"That sounds like shit," groans Fluffy's bassist, Helen Storer, as the band's vocalist and guitarist, Amanda Rootes, hits a seriously out-of-tune chord on her Les Paul Junior. While Rootes fusses with a tuner, guitarist Bridget Jones, drummer Angie Adams and Storer pace impatiently about the dank manhattan studio where Fluffy are rehearsing for their second U.S. tour. Moments later, all is well as they rip into "Scream," the first single off their debut album, Black Eye, proving that Fluffy may be the most powerful English import since Altoids. Snarling rabidly like an estrogen-fed Johnny Rotten, Rootes more than holds her own against such commanding Brit frontwomen as Elastica's Justine Frischmann or Sleeper's Louise Wener. But Fluffy's amphetamine-cranked barre chords and '77-era look - torn fishnet stockings, dog collars and suicide-blond dye jobs - have more to do with vintage Ramones and Bikini Kill than with the current Brit-pop Invasion.
"We don't fit in in England at all; we don't like English bands - they're all jangly and wear anoraks," says Rootes, who cites the Sex Pistols, the Buzzcocks and Elastica as the only U.K. bands she counts among her favorites. "American bands have more balls."
Still, only Liam and Noel Gallagher of Oasis beat Fluffy 's propensity for controversy in their native land.

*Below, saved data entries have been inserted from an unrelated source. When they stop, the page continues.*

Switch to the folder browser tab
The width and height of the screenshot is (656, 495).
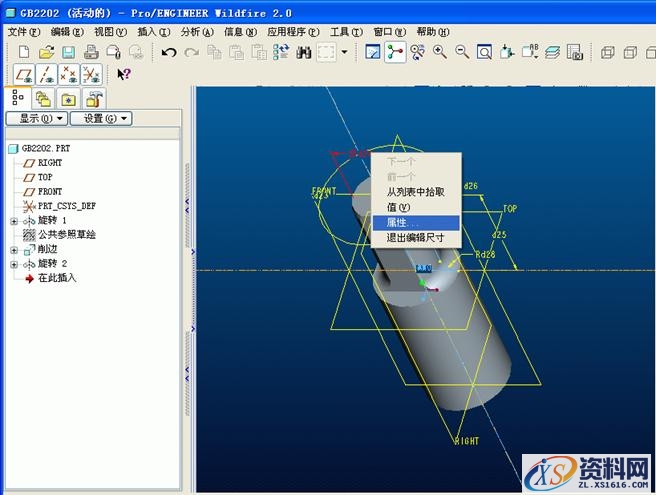[x=43, y=98]

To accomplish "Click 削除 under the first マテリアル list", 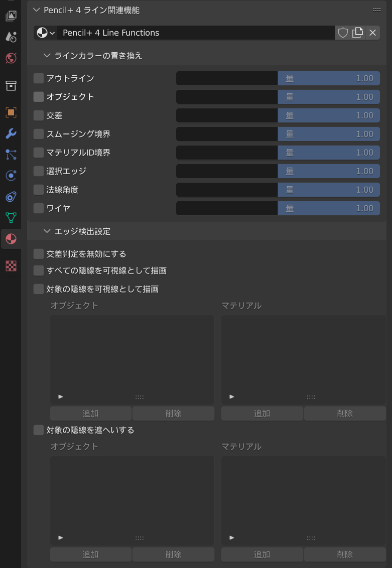I will (x=345, y=413).
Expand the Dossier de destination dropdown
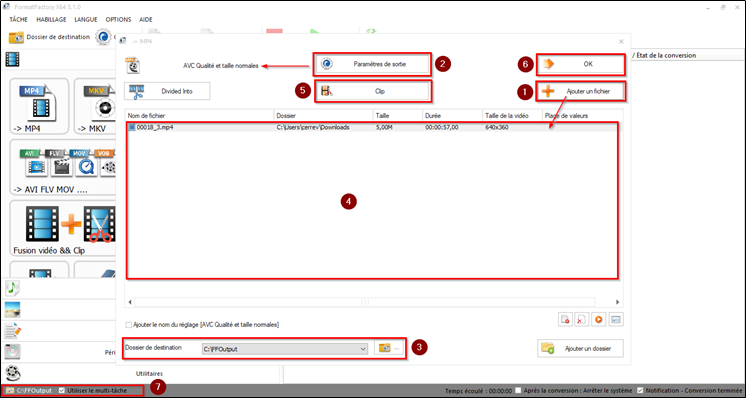 tap(363, 349)
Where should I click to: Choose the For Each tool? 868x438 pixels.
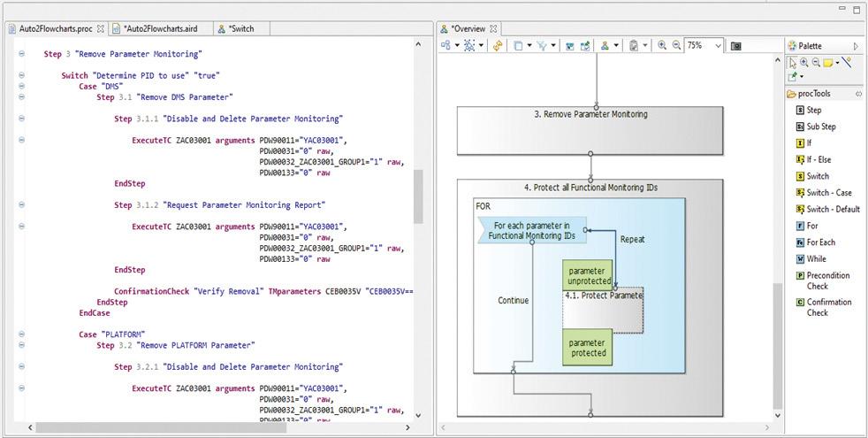coord(819,242)
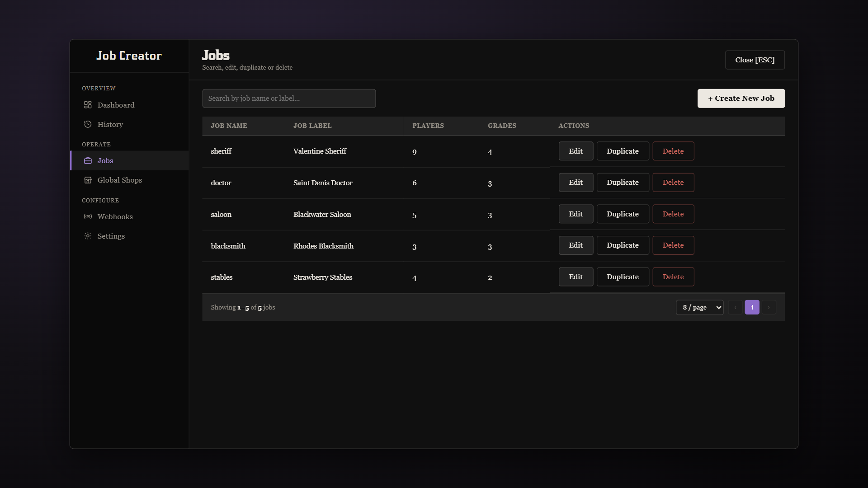Image resolution: width=868 pixels, height=488 pixels.
Task: Click the Jobs briefcase icon
Action: tap(88, 161)
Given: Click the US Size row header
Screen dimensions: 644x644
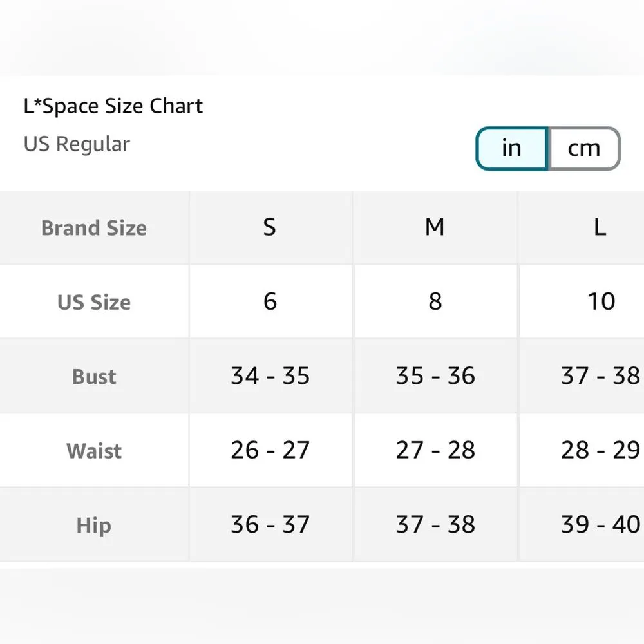Looking at the screenshot, I should 94,302.
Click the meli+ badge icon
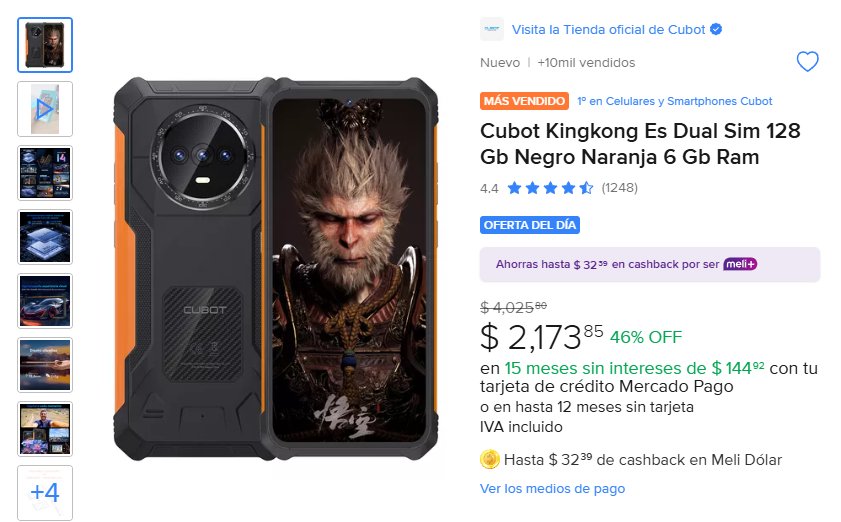841x522 pixels. (740, 264)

Thanks to original bassist Pandora Ormsby-Gore's "right honorable" ancestry ("'Right honorable' means you're related to the queen in some distant way," explains Adams), Fluffy found themselves labeled "posh" by the royals-obsessed, class-conscious British tabloids. "We're not posh!" Rootes snaps, rolling her eyes. "My dad owned a pub in London, and I went on the dole when I turned 18." She says the British can't handle the concept of a sexually frank all-girl band named for the lesbian novel Fluffy Butch. "There's articles in the paper about haw I don't wear knickers, and people chant, 'Get your tits out,' at every gig in England," she says. "What the fuck does that have to do with anything?"
Rootes feels the emphasis on Fluffy's looks and sexuality takes away from the band's serious edge. Lyrics like "I gave him head/On his teenage bed" (from "Cheap") might titillate, but they belie a bittersweet darkness that Rootes draws from life experience. "'Cheap' is about when you lose your virginity and feel sort of cheap and common," she says. "And 'Black Eye' is about domestic violence. When I was frowing up, my dad was really violent. I knew it was something I had to write a song about - to get it out of my system."
A television camera crew abruptly halts Fluffy's rehearsal, demanding that the jet-lagged band slog through multiple versions of "Scream" for various angles . It's a small price to apy on the road to becoming the Next Big Thing, though. Since Fluffy started two years ago, they've fulfilled many punk-rock dream: playing at CBGB, opening for the Sex Pistols and Clash producer Bill Price. But Rootes still isn't satisfied: "We want to infiltrate and conquer the masses. It's like, Americans think English music's shit - 'cause it is. We want [England] to gain a little respect that we haven't had for a while."